If You Can't Beat Them, Join Them
I was alerted in a comment to this blog that American Realty Capital Trust has awarded its executives shares of restricted stock.  Here is the wording from the post-effective amendment that American Realty Capital Trust filed on March 11, 2011:
On September 13, 2010, our advisor granted 934,159 restricted shares of common stock to Nicholas S. Schorsch, chief executive officer of our advisor, 212,370 restricted shares of common stock to William M. Kahane, president and chief operations officer of our advisor, 160,604 restricted shares of common stock to Peter M. Budko, executive vice president chief investment officer of our advisor, 55,270 restricted shares of common stock to Edward M. Weil, Jr., executive vice president and secretary of our advisor and 37,597 restricted shares of common stock to Brian S. Block, executive vice president and chief financial officer of our advisor. Fifty percent of the restricted shares vest over a four year period commencing with the one year anniversary of the September 13, 2010 grant date and 50% vest only to the extent our net asset value plus the distributions paid to stockholders equals 106% of the original selling price of our common stock.
On June 2, 2010, American Realty Capital Trust announced that it was waiving any internalization fees in the event that it internalizes its external advisor as part of of a sale or listing American Realty Capital Trust's shares on an exchange.  The awards above came about three months after the announced waiver of any internalization fees.   The pool of stock available to award is up to 7.5 million shares, which at $10 per share is $75 million.   In the quote above, at $10 per share, the awards last September are worth nearly $10 million to Nicholas Schorsch and over $2 million to William Kahane. The bulk of the shares that American Realty Capital Trust can allocate to its executives is still available for allocation.

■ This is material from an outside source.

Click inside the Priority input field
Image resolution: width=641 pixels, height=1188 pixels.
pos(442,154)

Internalization fees can be lucrative to the external advisor, and some non-traded REITs have paid more than $100 million for their advisors.   American Realty Capital Trust's decision to waive internalization fees was positive for investors.

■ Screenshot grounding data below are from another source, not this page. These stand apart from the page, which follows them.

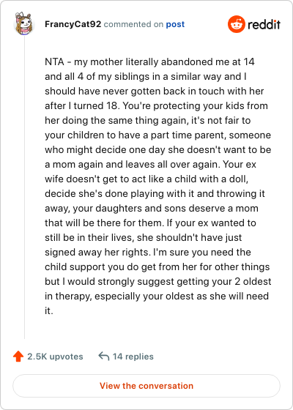Viewport: 293px width, 410px height.
Task: Open the FrancyCat92 username profile link
Action: 73,24
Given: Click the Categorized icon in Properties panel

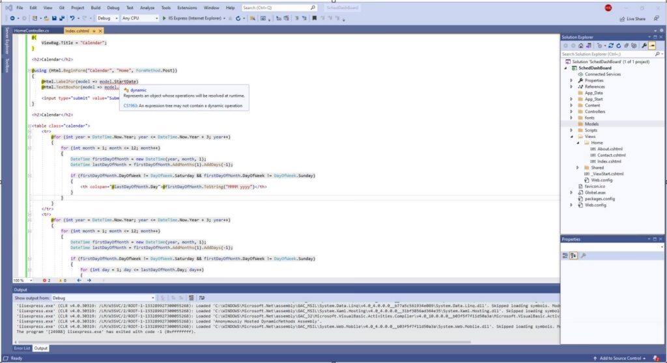Looking at the screenshot, I should pos(567,256).
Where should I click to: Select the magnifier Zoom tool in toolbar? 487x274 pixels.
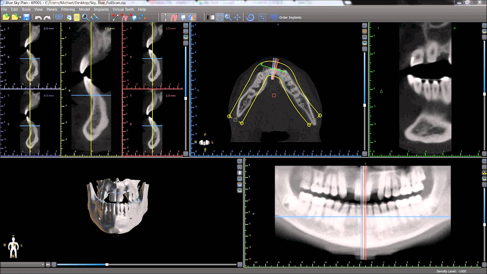point(228,18)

The company that distributes American Realty Capital Trust is Realty Capital, which also distributed Healthcare Trust of America (HTA).  HTA waived its internalization fees in 2009, but recently expanded its pool for executive and board member stock awards by $80 million.  It looks like American Realty Capital is following HTA's path.

Half of the American Realty Capital executive stock awards are deferred over four years and half vest only "to the extent our (American Realty Capital Trust) net asset value plus distributions paid to stockholders equals 106% of the original selling price of our common stock." 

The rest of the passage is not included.